〇馬場河川課総括課長 黄海地区における河川改修事業導入に向けた検討状況についてですが、近年、洪水における被害状況及び現況流下能力の調査を実施しまして、浸水被害は農地が主体であることが判明したところでございます。
 県が実施します河川改修事業につきましては、近年の洪水により、家屋の浸水被害が発生した箇所や、資産が集中している箇所を優先的に進めることとしておりまして、調査結果を踏まえまして、黄海地区の河川改修事業の早期導入は難しいと判断し、令和3年2月に住民の皆様へ御説明したところでございます。
 黄海川におきましては、これまでに、河道掘削、立木伐採を進めてきたほか、危機管理型水位計や河川監視カメラの設置も進めてきたところでございます。
 令和4年度は、町裏地区におきまして河道掘削を予定しており、今後も、河川巡視等によりまして、河道内への土砂の堆積状況等を把握するとともに、地元住民からの要望も聞きながら、必要に応じて、河道掘削や立木伐採を進めるほか、危機管理型水位計等の運用など、地元一関市と連携した水防対応等のソフト施策もあわせて、水害の防止、軽減を図ってまいりたいと考えております。

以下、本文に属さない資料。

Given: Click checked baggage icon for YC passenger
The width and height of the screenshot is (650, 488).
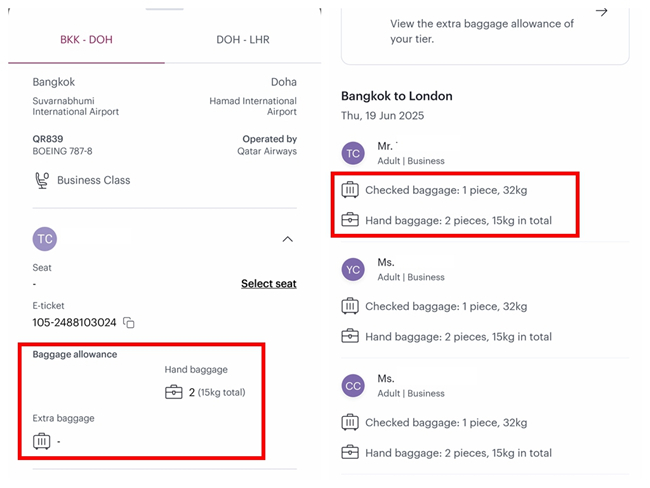Looking at the screenshot, I should pos(350,307).
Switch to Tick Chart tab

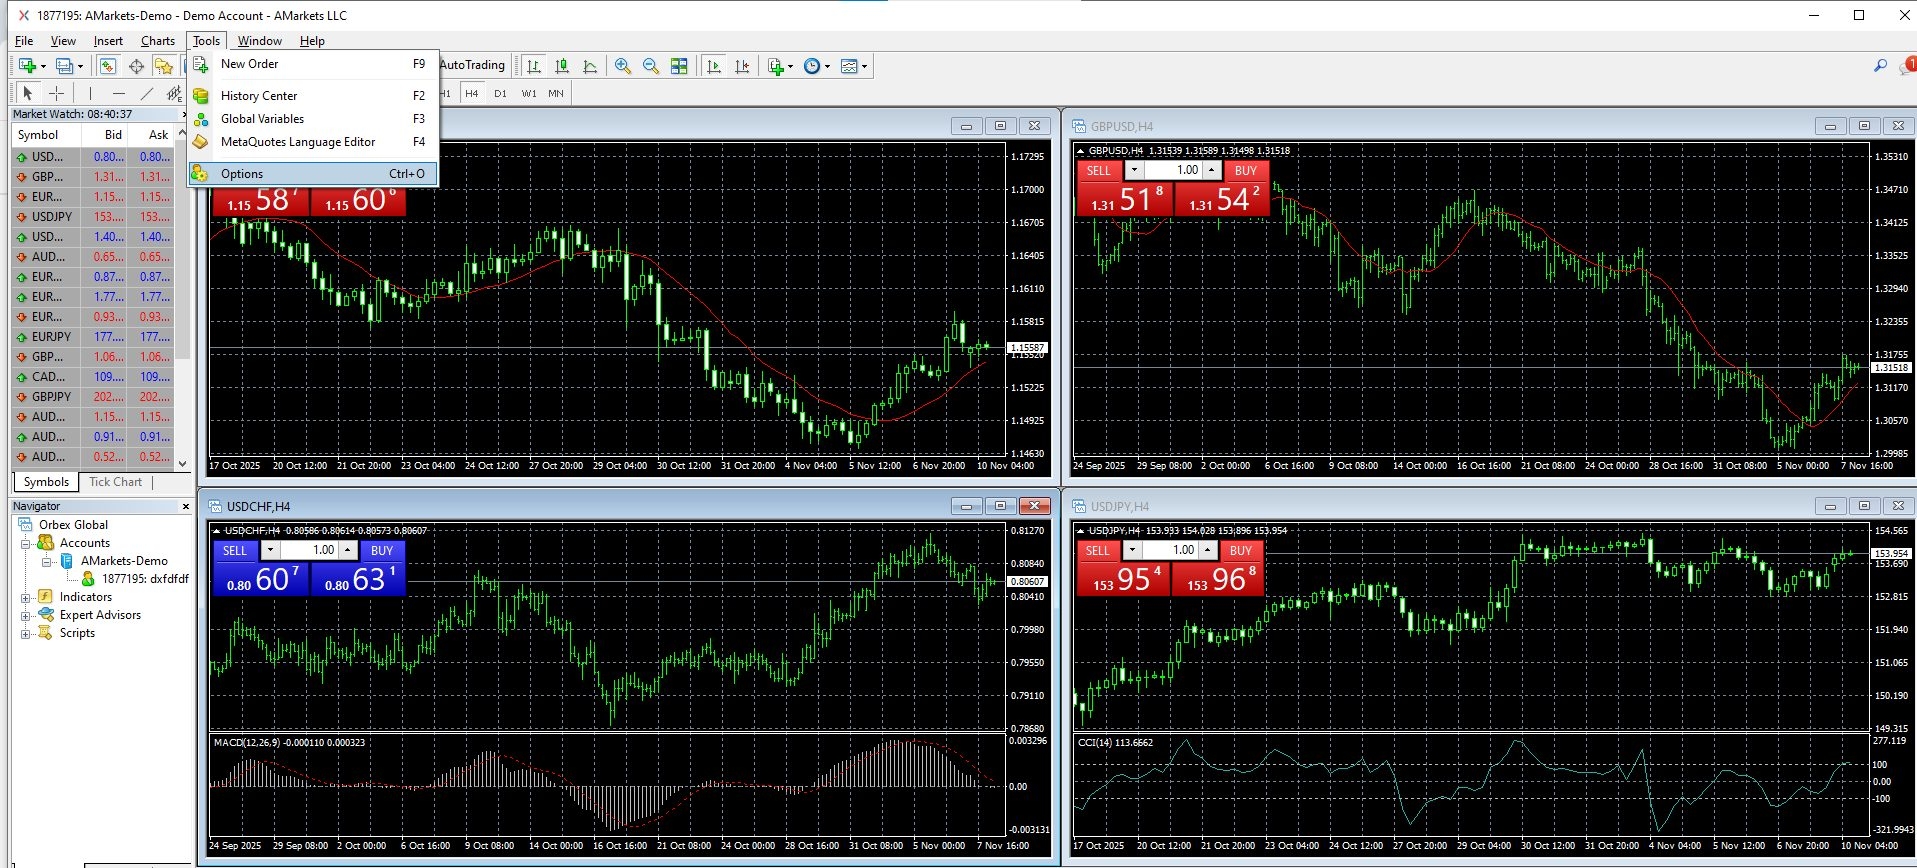(115, 482)
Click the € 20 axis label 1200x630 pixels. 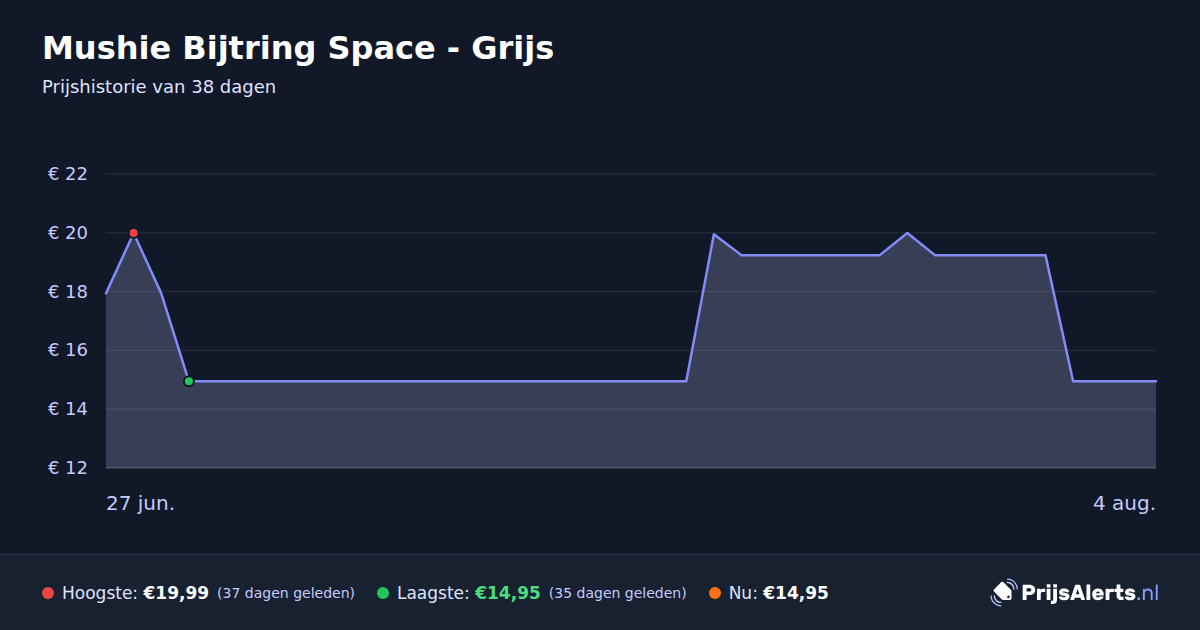pyautogui.click(x=68, y=233)
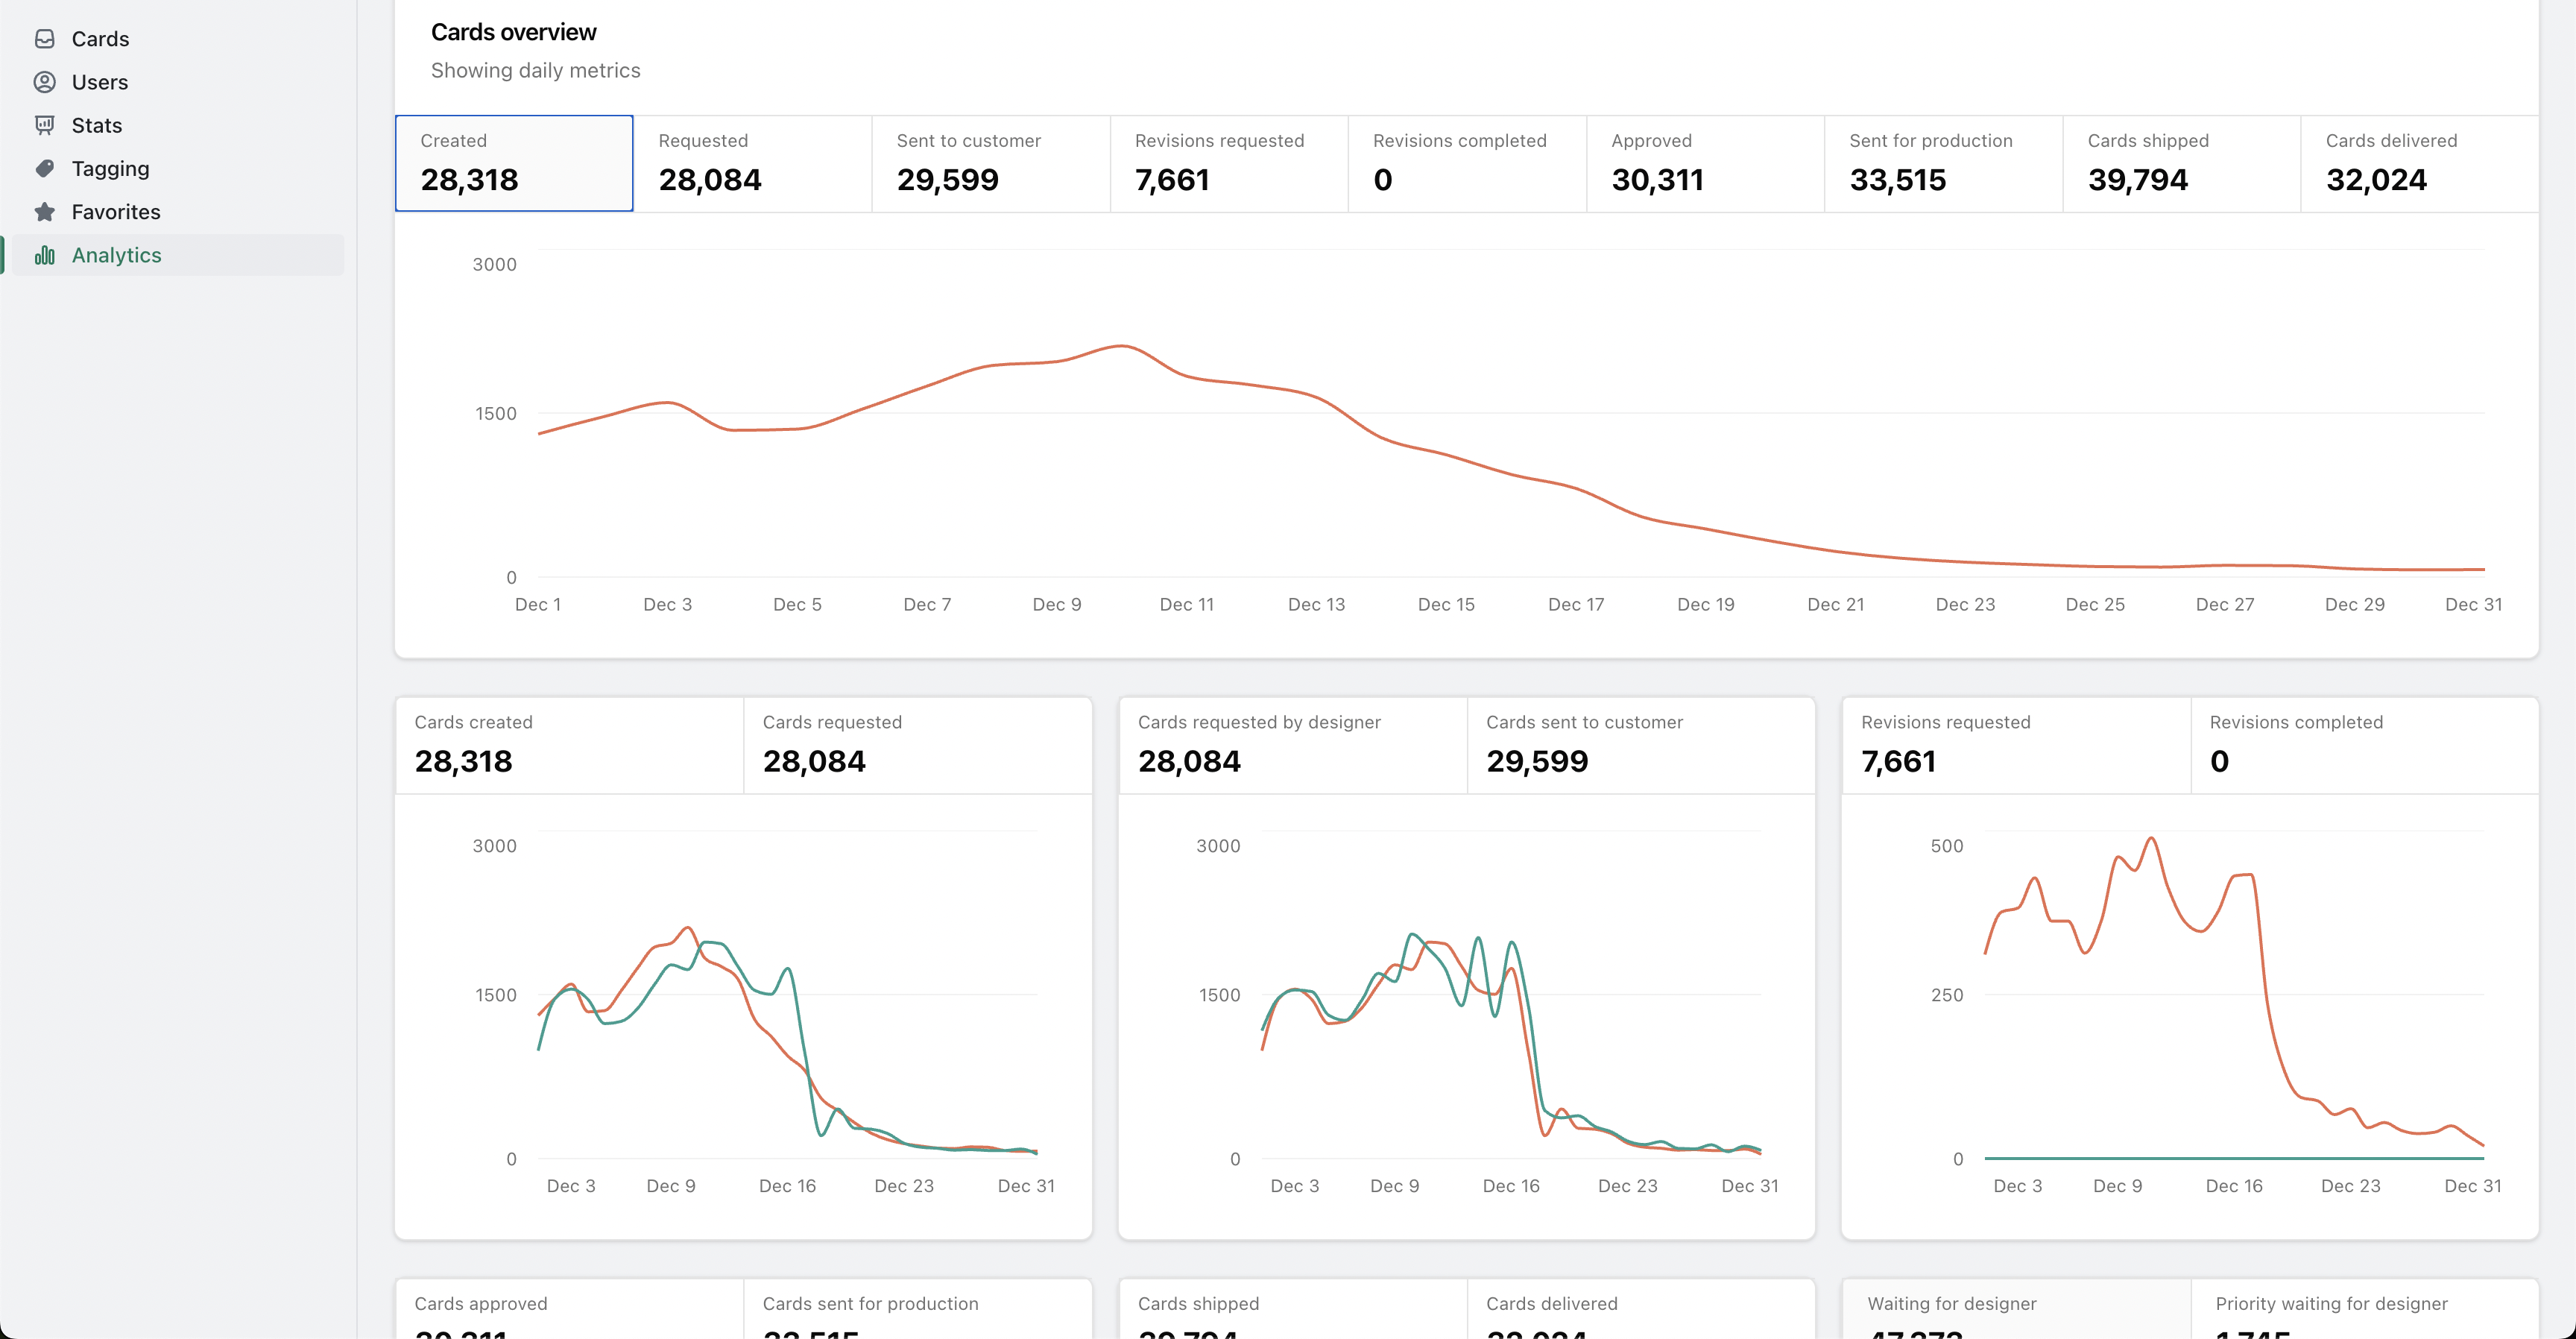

〇飯澤匡委員 その説明会については私も承知しておりますけれども、これからお話しするのは、また新たに大きな圃場整備事業が採択されて、その中でまた別の問題が出てきておりますので、その点についての考え方を再度お伺いしたいと思います。
 藤沢町黄海地区、北方地区の土地改良事業がこのたび採択されまして、これはかなり広い面積で約70ヘクタールです。そこで、この事業についてはさまざまな道路の環境整備であったり、また、先ほど申し上げました水害対策も含めて、市当局ともさまざまな打ち合わせをした上で、これから事業を展開していくということを聞いております。
 非常に面倒なのは、内水により水没する地区があり、これはほとんど私道関係ですけれども、もう一つ、先ほど申し上げたものとは別件の黄海川の県道にかかわる堤防にもかかわる事業が十分に関係してくるということです。
 要点は、ただの土地改良事業に終わることなく、地域の住民が要望している、ここを工事しているのに、何でこっちもやらないのかというのは、これは住民の切なる願いです。その点について、どのように県が関係をしていくのか。これは河川と道路の課長にお伺いをしたいと思います。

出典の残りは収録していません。